The first two domains, ‘Identified as linked routinely collected data’ and ‘Data source’ were well recorded. Fifteen (75%) of the studies were identified as studies using linked routinely collected data in the title or abstract. The data sources were either clearly or partially described in all twenty papers. Within the data source domain, the type of data was clearly described in all studies, while the origin of the data was clearly described in 17 (85%) and partially described in 3 (15%). Population coverage for each data source was clearly mentioned by 7 (35%), partially mentioned by 6 (30%) and not mentioned by 7 (35%) of the studies. None of the studies mentioned whether the selected data sources were representative for the study population.
The mean score for the linkage variables domain was 1.5. A total of 8 (40%) of the studies provided the list of variables used for the linkage. Of these 8, 1 (12.5%) described the quality of the linkage variables in terms of missingness, completeness and precision.
The linkage methods domain had a mean score of 1.9, with only 3 (15%) studies reporting the method of data linkage.
The fifth domain, linkage result, had only 4 (20%) studies. Two (10%) of these were clearly reported and two (10%) were partially reported.
The linkage evaluation domain had a median score of 1 (IQR=1,2).
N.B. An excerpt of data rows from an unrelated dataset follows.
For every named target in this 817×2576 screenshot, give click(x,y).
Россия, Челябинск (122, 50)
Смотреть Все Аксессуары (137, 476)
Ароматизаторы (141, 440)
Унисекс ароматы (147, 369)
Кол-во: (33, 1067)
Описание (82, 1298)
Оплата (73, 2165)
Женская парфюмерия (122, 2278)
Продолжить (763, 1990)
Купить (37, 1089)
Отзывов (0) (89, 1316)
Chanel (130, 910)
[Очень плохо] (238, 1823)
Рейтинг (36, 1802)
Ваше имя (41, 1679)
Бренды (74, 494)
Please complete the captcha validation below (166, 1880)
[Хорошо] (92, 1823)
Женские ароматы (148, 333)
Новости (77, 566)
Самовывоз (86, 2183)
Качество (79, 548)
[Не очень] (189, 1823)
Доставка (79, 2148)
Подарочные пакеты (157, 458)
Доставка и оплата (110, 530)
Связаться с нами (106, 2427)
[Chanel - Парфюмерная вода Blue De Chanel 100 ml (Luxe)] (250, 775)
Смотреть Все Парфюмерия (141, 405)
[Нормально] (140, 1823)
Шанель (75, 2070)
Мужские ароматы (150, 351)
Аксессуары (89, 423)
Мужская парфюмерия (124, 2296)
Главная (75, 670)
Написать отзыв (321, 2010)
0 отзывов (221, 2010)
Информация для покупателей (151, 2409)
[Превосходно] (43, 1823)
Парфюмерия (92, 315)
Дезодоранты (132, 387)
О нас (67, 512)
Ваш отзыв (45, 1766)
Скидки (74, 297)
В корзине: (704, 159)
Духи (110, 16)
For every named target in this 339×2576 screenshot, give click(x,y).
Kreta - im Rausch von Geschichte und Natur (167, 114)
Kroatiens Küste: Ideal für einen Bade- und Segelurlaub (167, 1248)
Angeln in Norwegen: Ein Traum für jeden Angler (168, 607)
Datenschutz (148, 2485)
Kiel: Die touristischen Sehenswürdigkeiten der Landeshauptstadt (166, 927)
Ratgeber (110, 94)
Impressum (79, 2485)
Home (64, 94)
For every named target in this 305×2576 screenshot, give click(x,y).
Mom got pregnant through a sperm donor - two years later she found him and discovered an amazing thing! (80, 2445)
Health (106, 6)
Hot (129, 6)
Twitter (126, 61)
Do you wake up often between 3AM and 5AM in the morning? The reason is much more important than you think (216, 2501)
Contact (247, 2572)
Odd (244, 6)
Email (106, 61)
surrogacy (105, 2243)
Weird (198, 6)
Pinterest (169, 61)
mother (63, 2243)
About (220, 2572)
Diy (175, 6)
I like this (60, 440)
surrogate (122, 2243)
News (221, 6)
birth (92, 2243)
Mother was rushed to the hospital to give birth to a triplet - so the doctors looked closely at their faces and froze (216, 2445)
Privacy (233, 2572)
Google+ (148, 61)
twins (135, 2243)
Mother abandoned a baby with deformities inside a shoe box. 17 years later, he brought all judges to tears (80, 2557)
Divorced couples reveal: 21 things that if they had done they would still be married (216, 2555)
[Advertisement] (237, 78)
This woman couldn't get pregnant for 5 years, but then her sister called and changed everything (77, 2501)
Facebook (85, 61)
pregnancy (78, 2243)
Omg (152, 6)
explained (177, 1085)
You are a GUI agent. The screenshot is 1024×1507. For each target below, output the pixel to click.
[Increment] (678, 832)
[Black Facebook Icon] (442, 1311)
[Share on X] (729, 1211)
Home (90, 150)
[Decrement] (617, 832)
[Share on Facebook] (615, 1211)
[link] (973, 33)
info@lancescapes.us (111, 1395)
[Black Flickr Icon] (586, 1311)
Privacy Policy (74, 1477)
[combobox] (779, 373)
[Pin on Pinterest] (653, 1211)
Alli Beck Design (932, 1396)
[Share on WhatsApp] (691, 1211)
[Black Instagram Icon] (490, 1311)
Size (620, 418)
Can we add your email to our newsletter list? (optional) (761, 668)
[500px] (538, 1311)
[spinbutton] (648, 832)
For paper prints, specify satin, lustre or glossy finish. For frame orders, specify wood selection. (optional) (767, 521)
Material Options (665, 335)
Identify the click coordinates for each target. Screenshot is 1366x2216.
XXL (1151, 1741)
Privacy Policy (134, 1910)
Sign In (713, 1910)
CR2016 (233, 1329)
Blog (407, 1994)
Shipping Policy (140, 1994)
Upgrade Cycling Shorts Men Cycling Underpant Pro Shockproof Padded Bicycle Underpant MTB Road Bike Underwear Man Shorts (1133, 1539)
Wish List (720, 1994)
The linkage verification was clearly reported by one (5%) study and partially reported by 2 (10%) studies. Linkage validation through providing discrete measures of true and false matches and describing the origin of the reference standard dataset was partially done by 5 (25%) of the studies.
There was no indication that the overall reported linkage score was associated with year of publication. The two best reported papers were published in 2020 and 2014.
Discussion
Main findings
The present literature review shows that in studies linking routinely collected healthcare data for use in multimorbidity research, the linkage process is rarely comprehensively reported. Although guidelines for reporting data linkage exist, the present study found that few studies adhere to the existing guidelines.
A possible explanation for the lack of data linkage reporting could be that the research teams do not have adequate information about the data linkage process of their dataset. Fourteen of the studies in this review used data that were linked by a trusted third party. From these studies it was unclear how much the authors knew about the linkage process for their dataset, including information about the origin of the datasets, linkage variables, linkage methods and evaluation of the linkage results. Insight into decisions made during the linkage is vital to understanding the dataset used for analysis, as insufficient linkage can lead to bias of unknown direction and magnitude. This information should thus be conveyed to the reader of the publication to give the reader the necessary context for interpreting the presented results.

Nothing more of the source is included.